Binary Hooking Problems

Most binary hooking engines write a detour in the entry point of the target function. Other hooking engines patch the IAT table, and so on. One of the problems with overwriting the entry point with a JMP instruction is that you need enough room for that instruction, usually a mere 5 bytes will suffice.

How do the hooking algorithms decide how much is “enough”?

Pretty easy, they use a dissasembler to query the size of each instruction they scan, so if the total size of the instructions that were scanned is more than 5 bytes, they’re done.
As an example, usually, functions start with these two instructions:

which take only 3 bytes. And we already said that we need 5 bytes total, in order to replace the first instructions with our JMP instruction. Hence the scan will have to continue to the next instruction or so, till we got at least 5 bytes.

So 5 bytes in x86 could contain from one instruction to 5 instructions (where each takes a single byte, obviously). Or even a single instruction whose size is longer than 5 bytes. (In x64 you might need 12-14 bytes for a whole-address-space JMP, and it only makes matter worse).

It is clear why we need to know the size of instructions, since we overwrite the first 5 bytes, we need to relocate them to another location, the trampoline. There we want to continue the execution of the original function we hooked and therefore we need to continue from the next instruction that we haven’t override. And it is not necessarily the instruction at offset 5… otherwise we might continue execution in the middle of an instruction, which is pretty bad.

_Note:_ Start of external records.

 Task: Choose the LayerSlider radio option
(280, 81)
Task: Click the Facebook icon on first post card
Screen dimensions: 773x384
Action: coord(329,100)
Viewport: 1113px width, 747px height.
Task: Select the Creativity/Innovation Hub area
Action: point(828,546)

Lame hooking engines don’t use disassemblers, they just have a predefined table of popular prologue instructions. Come a different compiled code, they won’t be able to hook a function. Anyway, we also need a disassembler for another reason, to tell whether we hit a dead end instruction, such as: RET, INT 3, JMP, etc. These are hooking spoilers, because if the first instruction of the target function is a simple RET (thus the function doesn’t do anything, leave aside cache side effects for now), or even a “return 0″ function, which usually translates into “xor eax, eax; ret”, still takes only 3 bytes and we can’t plant a detour. So we find ourselves trying to override 5 bytes where the whole function takes several bytes (< 5 bytes), and we cannot override past that instruction since we don’t know what’s there. It might be another function’s entry point, data, NOP slide, or what not. The point is that we are not allowed to do that and eventually cannot hook the function, fail.

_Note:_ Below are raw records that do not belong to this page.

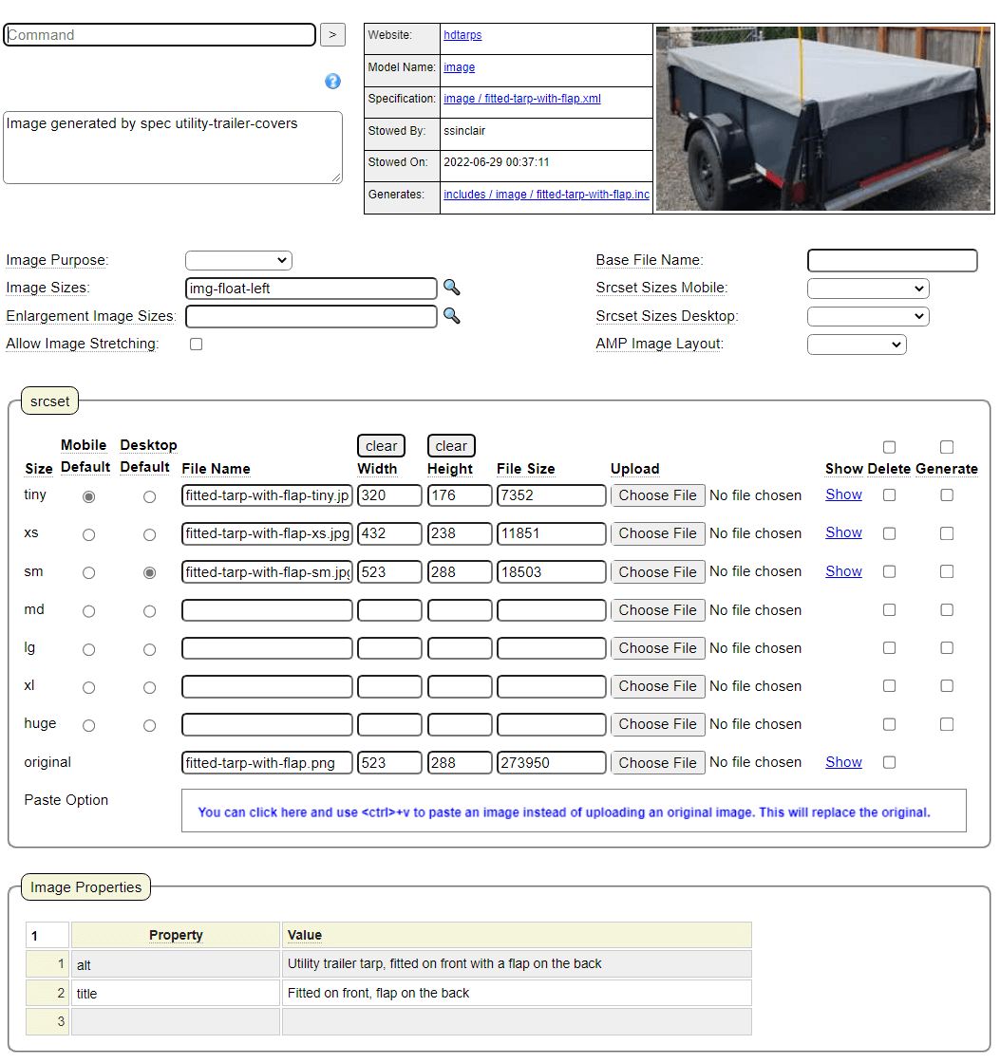The height and width of the screenshot is (1063, 1000).
Task: Open the AMP Image Layout dropdown
Action: 856,345
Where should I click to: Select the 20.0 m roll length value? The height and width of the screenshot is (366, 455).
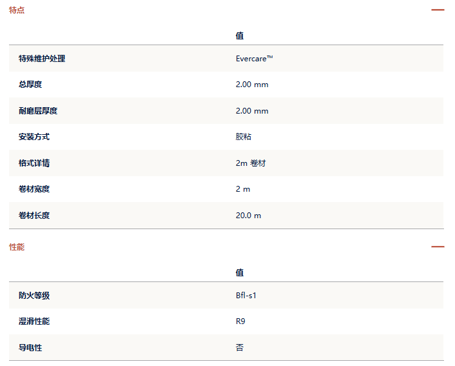tap(248, 216)
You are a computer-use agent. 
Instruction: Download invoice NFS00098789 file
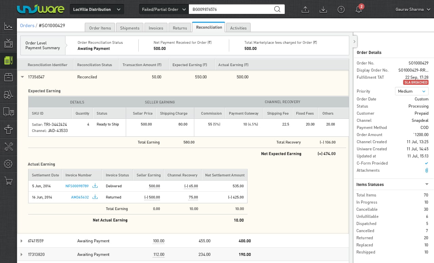pos(95,186)
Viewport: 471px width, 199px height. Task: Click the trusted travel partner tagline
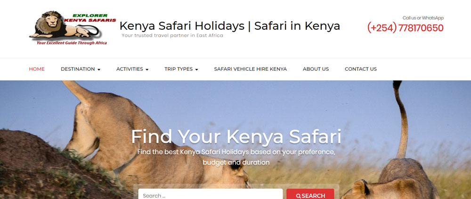(x=172, y=35)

Another problem is relative-offset instructions. Suppose any of the first 5 bytes is a conditional branch instruction, we will have to relocate that instruction. Usually conditional branch instruction are only 2 bytes. And if we copy them to the trampoline, we will have to convert them into the longer variation which is 6 bytes and fix the offset. And that would work well. In x64, RIP-relative instructions are also pain in the butt, as well as any other relative-offset instruction which requires a fix. So there’s quiet a long list of those and a good hooking engine has to support them all, especially in x64 where there’s no standard prologue for a function.

I noticed a specific case where WaitForSingleObject is being compiled to:
JMP short WaitForSingleObjectEx

in x64 of course; the xor takes 3 bytes and the jmp is a short one, which takes 2 bytes. And so you got 5 bytes total and should be able to hook it (it’s totally legal), but the hook engine I use sucked and didn’t allow that.

So you might say, ok, I got a generic solution for that, let’s follow the unconditional branch and hook that point. So I will hook WaitForSingleObjectEx instead, right? But now you got to the dreaded entry points problem. You might get called for a different entry point that you never meant to hook. You wanted to hook WaitForSingleObject and now you end up hooking WaitForSingleObjectEx, so all callers to WaitForSingleObject get to you, that’s true. In addition, now all callers to WaitForSingleObjectEx get to you too. That’s a big problem. And you can’t ever realize on whose behalf you were called (with a quick and legitimate solution).

The funny thing about the implementation of WaitForSingleObject is that it was followed immediately by an alignment NOP slide, which is never executed really, but the hooking engine can’t make a use of it, because it doesn’t know what we know. So unconditional branches screw up hooking engines if they show up before 5 bytes from the entry point, and we just saw that following the unconditional branch might screw us up as well with wrong context. So if you do that, it’s ill.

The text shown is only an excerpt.